Return the full listing, keeping every line exactly as it is.

Start of Material for this exercise

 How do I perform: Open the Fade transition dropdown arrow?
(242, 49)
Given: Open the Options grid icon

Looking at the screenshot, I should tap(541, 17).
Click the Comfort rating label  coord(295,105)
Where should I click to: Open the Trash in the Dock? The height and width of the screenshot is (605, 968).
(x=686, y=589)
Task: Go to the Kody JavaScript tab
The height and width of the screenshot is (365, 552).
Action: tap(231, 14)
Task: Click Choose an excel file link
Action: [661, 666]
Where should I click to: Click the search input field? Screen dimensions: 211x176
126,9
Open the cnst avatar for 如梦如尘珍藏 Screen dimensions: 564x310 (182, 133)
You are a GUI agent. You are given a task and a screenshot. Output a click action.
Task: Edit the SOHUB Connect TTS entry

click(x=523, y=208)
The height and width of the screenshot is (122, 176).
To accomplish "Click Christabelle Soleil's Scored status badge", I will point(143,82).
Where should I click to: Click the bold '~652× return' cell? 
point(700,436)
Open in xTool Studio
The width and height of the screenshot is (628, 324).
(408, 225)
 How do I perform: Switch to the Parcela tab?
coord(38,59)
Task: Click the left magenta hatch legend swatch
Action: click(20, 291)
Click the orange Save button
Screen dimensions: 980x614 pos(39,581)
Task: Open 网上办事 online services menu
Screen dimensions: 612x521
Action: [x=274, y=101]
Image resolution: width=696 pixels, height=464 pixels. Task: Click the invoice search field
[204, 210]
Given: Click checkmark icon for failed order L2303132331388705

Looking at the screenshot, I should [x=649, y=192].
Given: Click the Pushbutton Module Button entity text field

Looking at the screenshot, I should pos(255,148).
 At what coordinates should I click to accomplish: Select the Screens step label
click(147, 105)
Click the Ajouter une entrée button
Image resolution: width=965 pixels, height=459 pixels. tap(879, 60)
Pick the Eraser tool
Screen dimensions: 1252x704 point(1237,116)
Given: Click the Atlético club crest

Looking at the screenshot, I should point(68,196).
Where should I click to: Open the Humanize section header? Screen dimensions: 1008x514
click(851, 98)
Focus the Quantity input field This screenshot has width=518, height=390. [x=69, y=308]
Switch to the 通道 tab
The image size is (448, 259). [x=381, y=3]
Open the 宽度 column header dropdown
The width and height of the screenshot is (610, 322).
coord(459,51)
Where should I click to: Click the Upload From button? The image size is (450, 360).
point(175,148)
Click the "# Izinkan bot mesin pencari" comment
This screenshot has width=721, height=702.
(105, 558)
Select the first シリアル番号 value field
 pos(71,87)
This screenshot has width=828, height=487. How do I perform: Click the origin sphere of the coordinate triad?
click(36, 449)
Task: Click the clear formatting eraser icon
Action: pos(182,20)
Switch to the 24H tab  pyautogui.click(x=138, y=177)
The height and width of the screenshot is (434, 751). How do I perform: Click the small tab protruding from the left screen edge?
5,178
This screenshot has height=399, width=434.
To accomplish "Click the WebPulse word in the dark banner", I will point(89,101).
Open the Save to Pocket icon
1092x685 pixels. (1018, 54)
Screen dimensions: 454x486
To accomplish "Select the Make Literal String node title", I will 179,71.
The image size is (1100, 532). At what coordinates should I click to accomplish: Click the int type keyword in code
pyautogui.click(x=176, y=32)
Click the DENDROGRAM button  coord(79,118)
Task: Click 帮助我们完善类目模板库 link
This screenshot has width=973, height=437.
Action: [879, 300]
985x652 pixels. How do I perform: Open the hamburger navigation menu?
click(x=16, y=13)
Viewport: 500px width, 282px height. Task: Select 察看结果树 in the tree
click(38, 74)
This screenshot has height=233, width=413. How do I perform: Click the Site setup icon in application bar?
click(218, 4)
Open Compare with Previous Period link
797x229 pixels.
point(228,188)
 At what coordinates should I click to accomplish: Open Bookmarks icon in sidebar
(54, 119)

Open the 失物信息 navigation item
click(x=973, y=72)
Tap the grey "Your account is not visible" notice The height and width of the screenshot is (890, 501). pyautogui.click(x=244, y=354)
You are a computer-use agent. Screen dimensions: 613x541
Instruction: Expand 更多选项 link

End of Material for this exercise

Written answer
 How do I perform: Open the Fade transition dropdown arrow?
(242, 49)
Given: Open the Options grid icon

Looking at the screenshot, I should tap(541, 17).
Click the Comfort rating label  coord(295,105)
Where should I click to: Open the Trash in the Dock? The height and width of the screenshot is (605, 968).
(x=686, y=589)
Task: Go to the Kody JavaScript tab
The height and width of the screenshot is (365, 552).
Action: tap(231, 14)
Task: Click Choose an excel file link
Action: [661, 666]
Where should I click to: Click the search input field? Screen dimensions: 211x176
126,9
Open the cnst avatar for 如梦如尘珍藏 Screen dimensions: 564x310 (182, 133)
You are a GUI agent. You are given a task and a screenshot. Output a click action.
Task: Edit the SOHUB Connect TTS entry

click(x=523, y=208)
The height and width of the screenshot is (122, 176).
To accomplish "Click Christabelle Soleil's Scored status badge", I will point(143,82).
Where should I click to: Click the bold '~652× return' cell? 
point(700,436)
Open in xTool Studio
The width and height of the screenshot is (628, 324).
(408, 225)
 How do I perform: Switch to the Parcela tab?
coord(38,59)
Task: Click the left magenta hatch legend swatch
Action: click(20, 291)
Click the orange Save button
Screen dimensions: 980x614 pos(39,581)
Task: Open 网上办事 online services menu
Screen dimensions: 612x521
Action: [x=274, y=101]
Image resolution: width=696 pixels, height=464 pixels. Task: Click the invoice search field
[204, 210]
Given: Click checkmark icon for failed order L2303132331388705

Looking at the screenshot, I should [x=649, y=192].
Given: Click the Pushbutton Module Button entity text field

Looking at the screenshot, I should pos(255,148).
 At what coordinates should I click to accomplish: Select the Screens step label
click(147, 105)
Click the Ajouter une entrée button
Image resolution: width=965 pixels, height=459 pixels. tap(879, 60)
Pick the Eraser tool
Screen dimensions: 1252x704 point(1237,116)
Given: Click the Atlético club crest

Looking at the screenshot, I should point(68,196).
Where should I click to: Open the Humanize section header? Screen dimensions: 1008x514
click(851, 98)
Focus the Quantity input field This screenshot has width=518, height=390. [x=69, y=308]
Switch to the 通道 tab
The image size is (448, 259). [x=381, y=3]
Open the 宽度 column header dropdown
The width and height of the screenshot is (610, 322).
coord(459,51)
Where should I click to: Click the Upload From button? The image size is (450, 360).
point(175,148)
Click the "# Izinkan bot mesin pencari" comment
This screenshot has width=721, height=702.
(105, 558)
Select the first シリアル番号 value field
 pos(71,87)
This screenshot has width=828, height=487. How do I perform: Click the origin sphere of the coordinate triad?
click(36, 449)
Task: Click the clear formatting eraser icon
Action: pos(182,20)
Switch to the 24H tab  pyautogui.click(x=138, y=177)
The height and width of the screenshot is (434, 751). How do I perform: Click the small tab protruding from the left screen edge?
5,178
This screenshot has height=399, width=434.
To accomplish "Click the WebPulse word in the dark banner", I will point(89,101).
Open the Save to Pocket icon
1092x685 pixels. (1018, 54)
Screen dimensions: 454x486
To accomplish "Select the Make Literal String node title", I will 179,71.
The image size is (1100, 532). At what coordinates should I click to accomplish: Click the int type keyword in code
pyautogui.click(x=176, y=32)
Click the DENDROGRAM button  coord(79,118)
Task: Click 帮助我们完善类目模板库 link
This screenshot has width=973, height=437.
Action: [879, 300]
985x652 pixels. How do I perform: Open the hamburger navigation menu?
click(x=16, y=13)
Viewport: 500px width, 282px height. Task: Select 察看结果树 in the tree
click(38, 74)
This screenshot has height=233, width=413. How do I perform: Click the Site setup icon in application bar?
click(218, 4)
Open Compare with Previous Period link
797x229 pixels.
point(228,188)
 At what coordinates should I click to accomplish: Open Bookmarks icon in sidebar
(54, 119)

Open the 失物信息 navigation item
click(x=973, y=72)
Tap the grey "Your account is not visible" notice The height and width of the screenshot is (890, 501). pyautogui.click(x=244, y=354)
You are a computer-use agent. Screen dimensions: 613x541
Instruction: Expand 更多选项 link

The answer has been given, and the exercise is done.